Kisah Bendung Kleon

Pak Bibit langsung menyanggupi. Tidak sampai seminggu, dana tersedia. Ada pos alokasi anggaran yang digeser.

Jumat, 8 Mei 2020 | 13:41 WIB
0
220
Kisah Bendung Kleon
Saya dan aliran sungai dari Bendungan Kleon (Foto: Dok. pribadi)

Mumpung bengkel saya Worner Matic lagi libur, terimbas pandemi Covid -19, dan saya lagi mengasingkan diri di kampung kelahiran.

Saya ingin berkisah sedikit tentang Bendung Kleon, di Sungai Kleon yang membelah Desa Bangunsari, Kec. Pageruyung, Kab. Kendal. Sekitar 40 kilometer, barat daya Kota Semarang, Jawa Tengah.

Kebetulan masa isolasi saya berakhir 6 Mei 2020, jadi punya kesempatan, jalan-jalan di pinggiran desa.

Saat menyusuri pematang sawah, senang sekali lihat jaringan irigasi dan airnya yang masih mengalir lancar. Sekalipun musim kemarau, air tetap ada.

Kenangan saya timbul. Air irigasi ini bersumber dari Bendung Kleon. Awalnya dibangun era koloni Belanda.

Selain untuk mengairi puluhan hektar sawah di pinggiran desa, juga utamanya untuk memenuhi kebutuhan air di pabrik pengolahan karet di wilayah Sedandang.

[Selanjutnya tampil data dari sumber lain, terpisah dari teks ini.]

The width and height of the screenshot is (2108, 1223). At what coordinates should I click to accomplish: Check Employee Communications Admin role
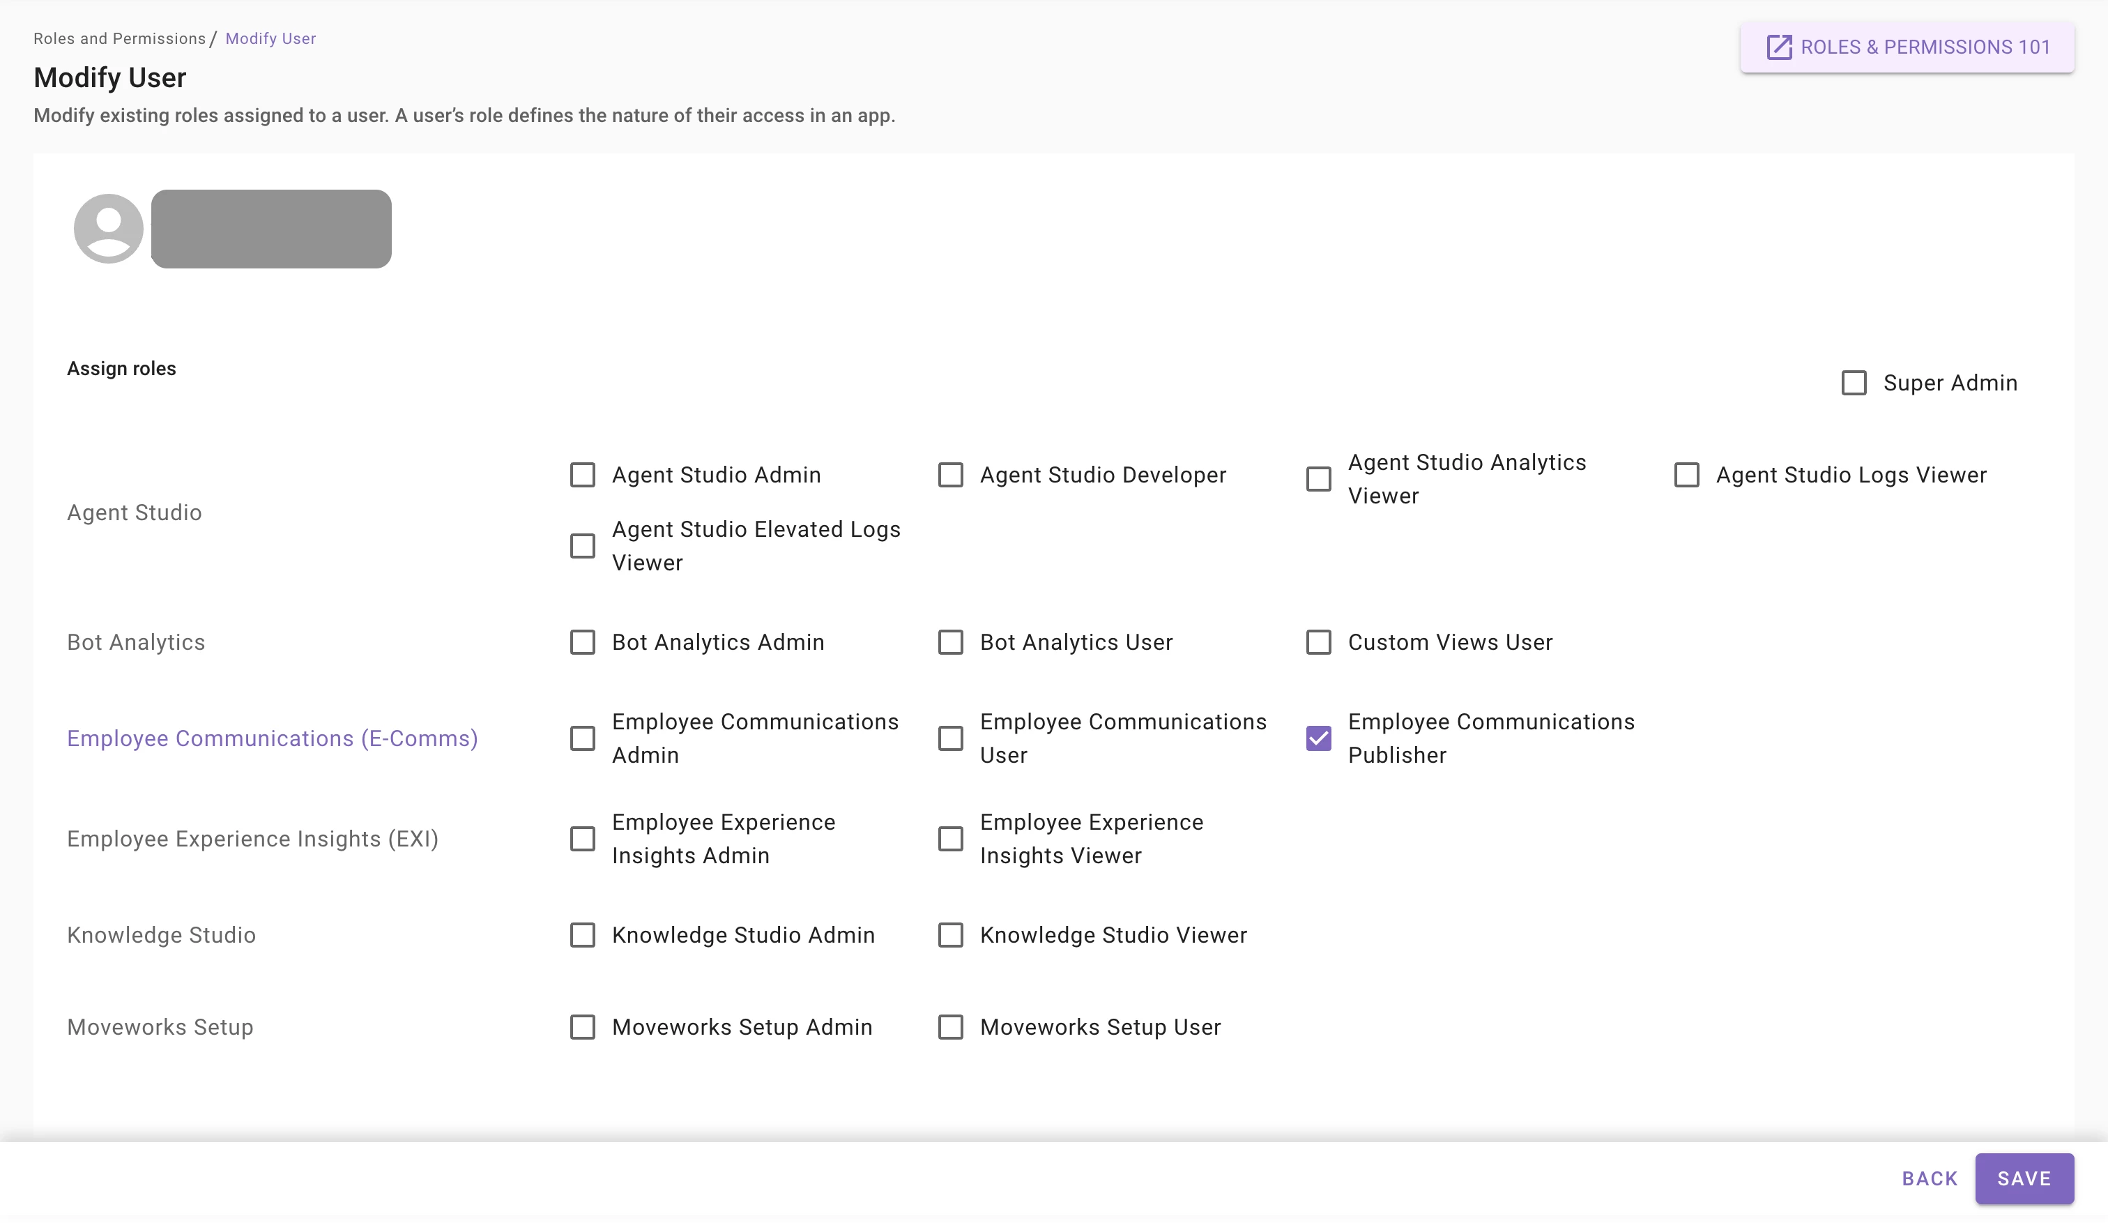[582, 738]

(Saat ini perkebunan karet eks Belanda itu berada di bawah perusahaan BUMN PT Perkebunan Nusantara 9 (PTPN 9), dan usaha pengolahan getah menjadi lembaran karet sekarang berada di Desa Sukomangli, Kec. Patean. Yang di Sedandang sejak lama tidak beroperasi, bangunannya juga sudah dirobohkan).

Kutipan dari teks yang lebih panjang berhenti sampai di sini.